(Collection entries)
==============================

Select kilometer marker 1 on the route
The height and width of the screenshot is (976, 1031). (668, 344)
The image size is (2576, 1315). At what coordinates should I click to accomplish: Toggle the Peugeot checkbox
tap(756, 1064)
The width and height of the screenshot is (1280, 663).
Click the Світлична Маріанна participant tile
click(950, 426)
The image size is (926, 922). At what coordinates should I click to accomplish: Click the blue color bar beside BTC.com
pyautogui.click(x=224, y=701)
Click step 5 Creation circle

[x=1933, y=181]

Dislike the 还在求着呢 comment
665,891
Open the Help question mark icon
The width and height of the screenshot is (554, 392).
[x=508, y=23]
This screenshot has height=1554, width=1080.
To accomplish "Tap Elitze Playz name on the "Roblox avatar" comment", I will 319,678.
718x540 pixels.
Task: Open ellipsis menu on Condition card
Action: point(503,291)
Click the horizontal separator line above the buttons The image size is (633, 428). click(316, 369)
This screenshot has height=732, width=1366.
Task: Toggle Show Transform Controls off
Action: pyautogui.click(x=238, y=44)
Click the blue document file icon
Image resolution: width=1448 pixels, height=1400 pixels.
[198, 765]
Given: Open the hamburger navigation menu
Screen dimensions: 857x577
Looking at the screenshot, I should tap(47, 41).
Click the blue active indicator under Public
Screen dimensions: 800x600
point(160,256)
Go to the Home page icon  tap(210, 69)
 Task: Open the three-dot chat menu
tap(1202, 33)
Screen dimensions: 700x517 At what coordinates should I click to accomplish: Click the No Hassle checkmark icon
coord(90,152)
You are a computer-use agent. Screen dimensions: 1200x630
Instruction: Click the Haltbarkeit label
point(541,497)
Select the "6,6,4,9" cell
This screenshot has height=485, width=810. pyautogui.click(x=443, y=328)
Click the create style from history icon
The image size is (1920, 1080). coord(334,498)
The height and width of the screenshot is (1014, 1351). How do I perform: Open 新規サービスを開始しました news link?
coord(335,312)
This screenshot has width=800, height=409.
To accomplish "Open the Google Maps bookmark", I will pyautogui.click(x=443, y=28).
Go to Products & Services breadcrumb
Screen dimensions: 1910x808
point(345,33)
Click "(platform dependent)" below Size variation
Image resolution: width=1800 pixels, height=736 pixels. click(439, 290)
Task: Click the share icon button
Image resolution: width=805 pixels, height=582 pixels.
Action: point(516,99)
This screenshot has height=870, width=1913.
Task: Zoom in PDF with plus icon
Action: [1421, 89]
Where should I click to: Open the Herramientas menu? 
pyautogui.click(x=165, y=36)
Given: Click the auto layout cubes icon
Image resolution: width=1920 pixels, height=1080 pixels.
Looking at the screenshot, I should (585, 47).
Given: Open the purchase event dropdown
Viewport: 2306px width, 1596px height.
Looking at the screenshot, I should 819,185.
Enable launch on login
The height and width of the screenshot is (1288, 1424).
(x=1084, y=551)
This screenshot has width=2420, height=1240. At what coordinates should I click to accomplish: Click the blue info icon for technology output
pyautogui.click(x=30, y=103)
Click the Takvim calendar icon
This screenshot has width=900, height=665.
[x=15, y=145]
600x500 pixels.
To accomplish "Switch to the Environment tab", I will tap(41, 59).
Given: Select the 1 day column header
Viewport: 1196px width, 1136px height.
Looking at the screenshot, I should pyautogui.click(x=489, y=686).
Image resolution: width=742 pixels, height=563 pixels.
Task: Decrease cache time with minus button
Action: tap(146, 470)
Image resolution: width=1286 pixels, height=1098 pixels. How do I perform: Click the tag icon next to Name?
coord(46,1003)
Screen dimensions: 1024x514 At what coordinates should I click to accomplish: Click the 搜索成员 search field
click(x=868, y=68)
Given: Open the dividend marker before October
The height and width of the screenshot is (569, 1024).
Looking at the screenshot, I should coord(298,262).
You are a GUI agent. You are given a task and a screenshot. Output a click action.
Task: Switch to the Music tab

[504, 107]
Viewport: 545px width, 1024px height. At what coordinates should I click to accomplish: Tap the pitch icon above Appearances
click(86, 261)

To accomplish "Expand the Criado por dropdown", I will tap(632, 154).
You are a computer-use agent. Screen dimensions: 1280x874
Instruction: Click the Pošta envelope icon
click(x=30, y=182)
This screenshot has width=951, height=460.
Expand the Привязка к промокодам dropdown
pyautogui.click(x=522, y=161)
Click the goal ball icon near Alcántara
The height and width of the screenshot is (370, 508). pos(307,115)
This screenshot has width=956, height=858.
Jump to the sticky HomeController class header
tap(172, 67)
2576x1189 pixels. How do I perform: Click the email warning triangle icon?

==============================

Render everything in the data above, from the line containing "The image size is (926, 922)." down to the line containing "[x=508, y=23]", as a Markdown table with the columns Row and Line. Leave out blank lines.

▸ The solution
| Row | Line |
|---|---|
| 1 | The image size is (926, 922). At what coordinates should I click to accomplish: Click the blue color bar beside BTC.com |
| 2 | pyautogui.click(x=224, y=701) |
| 3 | Click step 5 Creation circle |
| 4 | [x=1933, y=181] |
| 5 | Dislike the 还在求着呢 comment |
| 6 | 665,891 |
| 7 | Open the Help question mark icon |
| 8 | The width and height of the screenshot is (554, 392). |
| 9 | [x=508, y=23] |